FARMWORKERS RISE UP AGAINST TRUMP AND LABOR EXPLOITATION
By David Bacon,
Truthout August 10, 2019
https://davidbaconrealitycheck.blogspot.com/2019/08/farmworker-rise-up-against-trump-and.html
https://truthout.org/articles/farmworkers-rise-up-against-trump-and-labor-exploitation/
Marchers take part in the Farmworker March for Dignity 2019, on August 4, 2019, in Whatcom County, Washington. David Bacon
Washington State today is ground zero in the effort to hold back the massive use of agricultural guest workers by U.S. growers, and to ensure that farmworkers, both those living here and those coming under the H-2A visa program, have their rights respected. For a second year, on August 4 workers and their supporters marched 14 miles in 90-degree heat through berry fields just below the Canadian border, protesting what they charge is widespread abuse of agricultural labor.

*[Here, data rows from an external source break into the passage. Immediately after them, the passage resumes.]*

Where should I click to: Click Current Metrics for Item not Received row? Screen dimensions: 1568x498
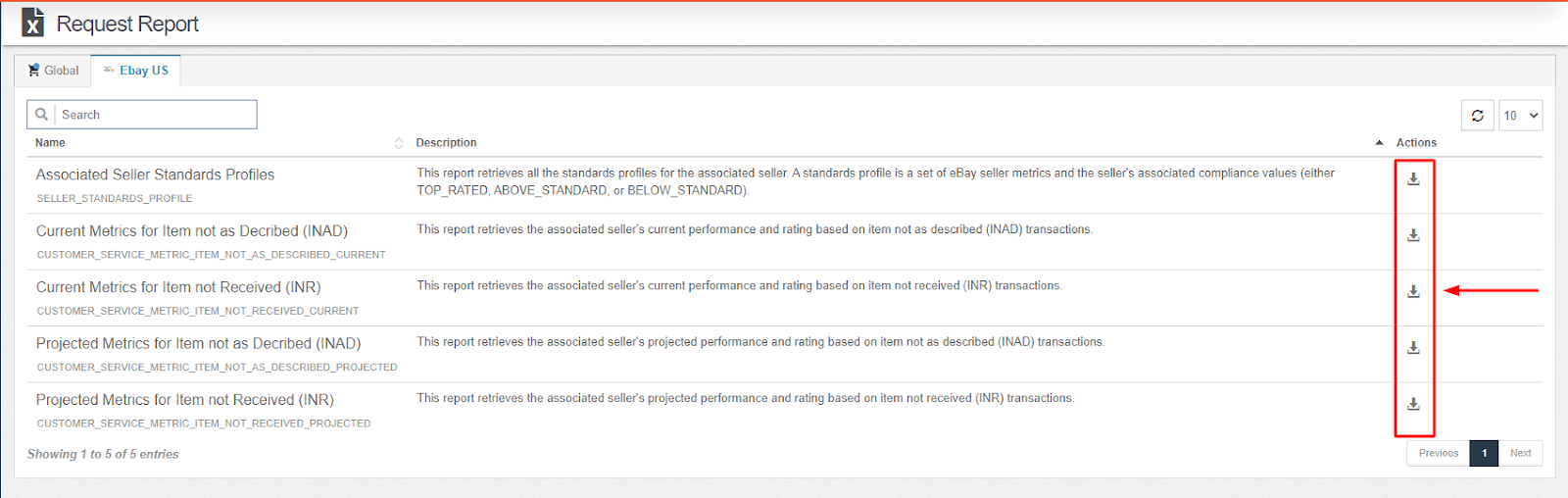(x=178, y=287)
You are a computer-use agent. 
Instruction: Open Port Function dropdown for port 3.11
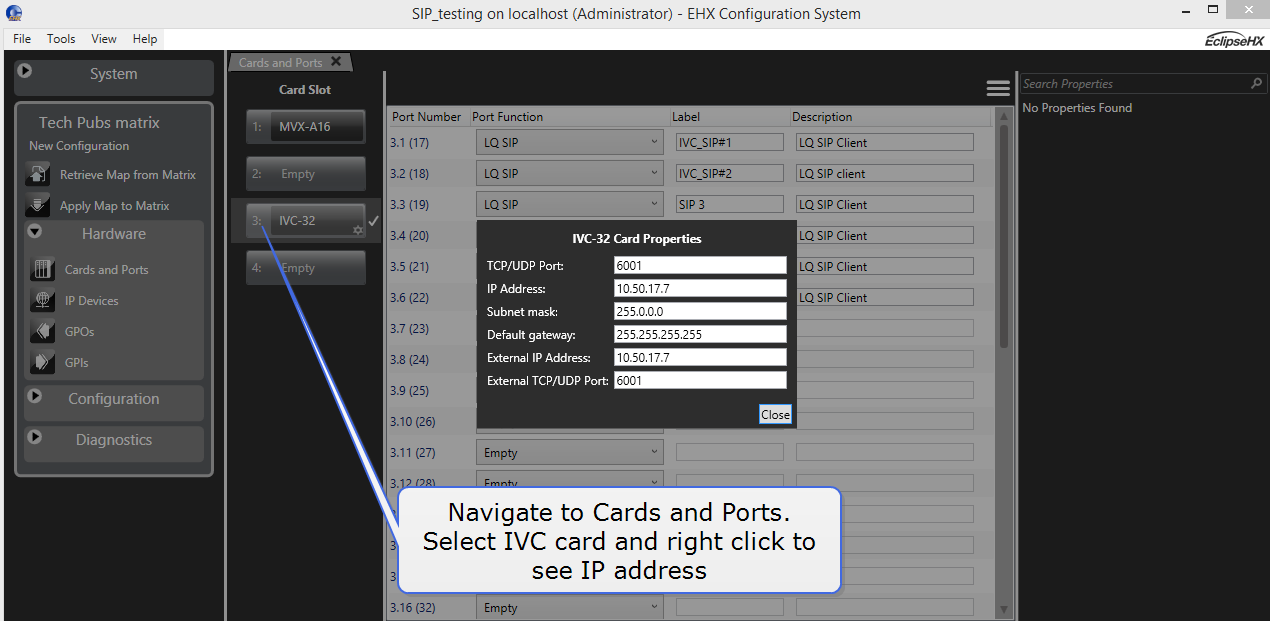pyautogui.click(x=654, y=452)
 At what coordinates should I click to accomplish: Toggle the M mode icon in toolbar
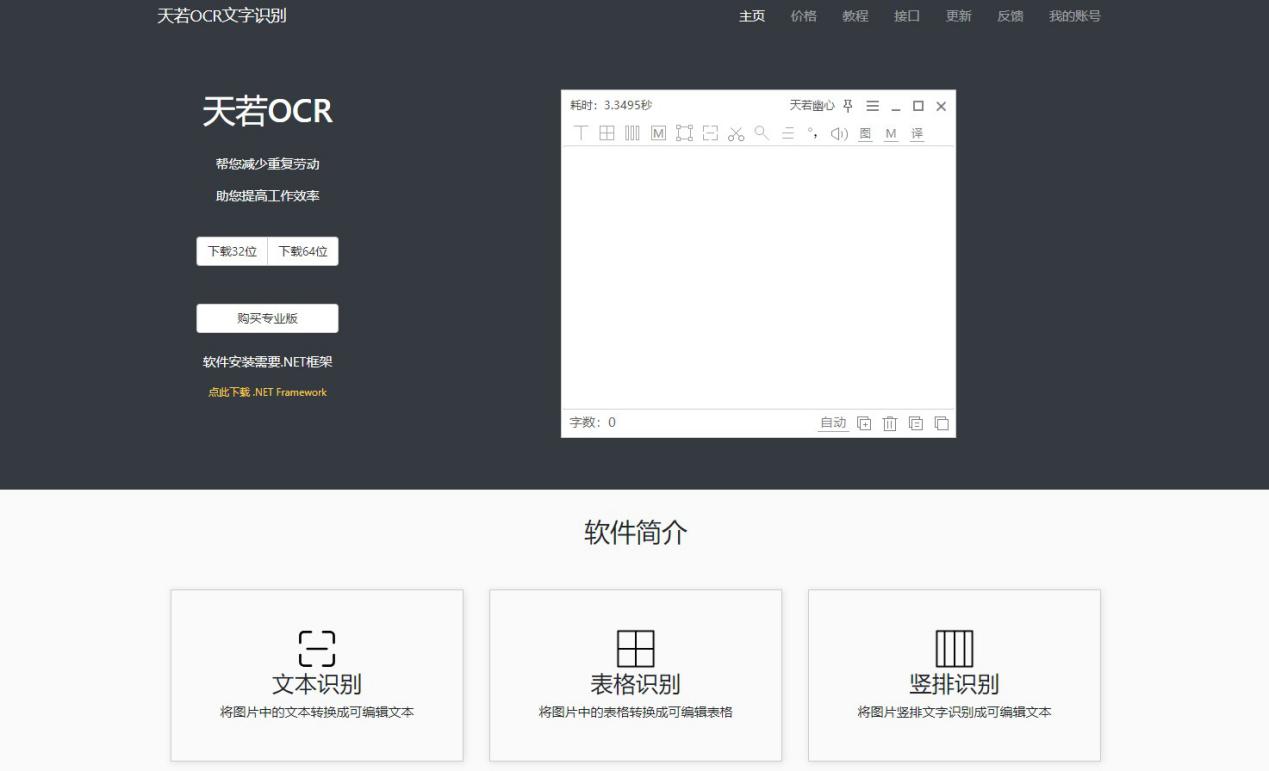click(660, 131)
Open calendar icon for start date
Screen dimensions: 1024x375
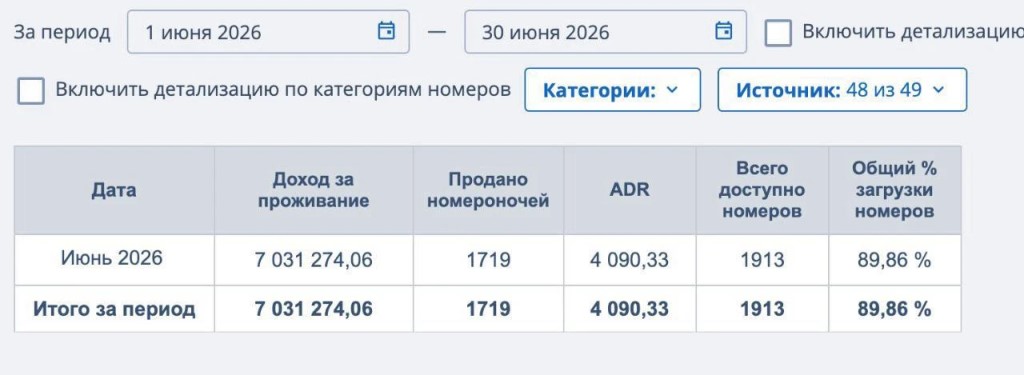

"Farmworker families have been living and working in local fields since the early 1950s," according to Rosalinda Guillen, director of Community to Community, a farm worker organizing and advocacy group in Whatcom County. "But we've seen a big increase in growers' use of the H-2A guest worker program in the last few years, and it's had a huge impact on working conditions in the fields. We've had to feed guest workers who come to us hungry, fight to get them paid their wages, and help them deal with extreme work requirements. At the same time, our local workers find they're not being hired for jobs they've done for many seasons."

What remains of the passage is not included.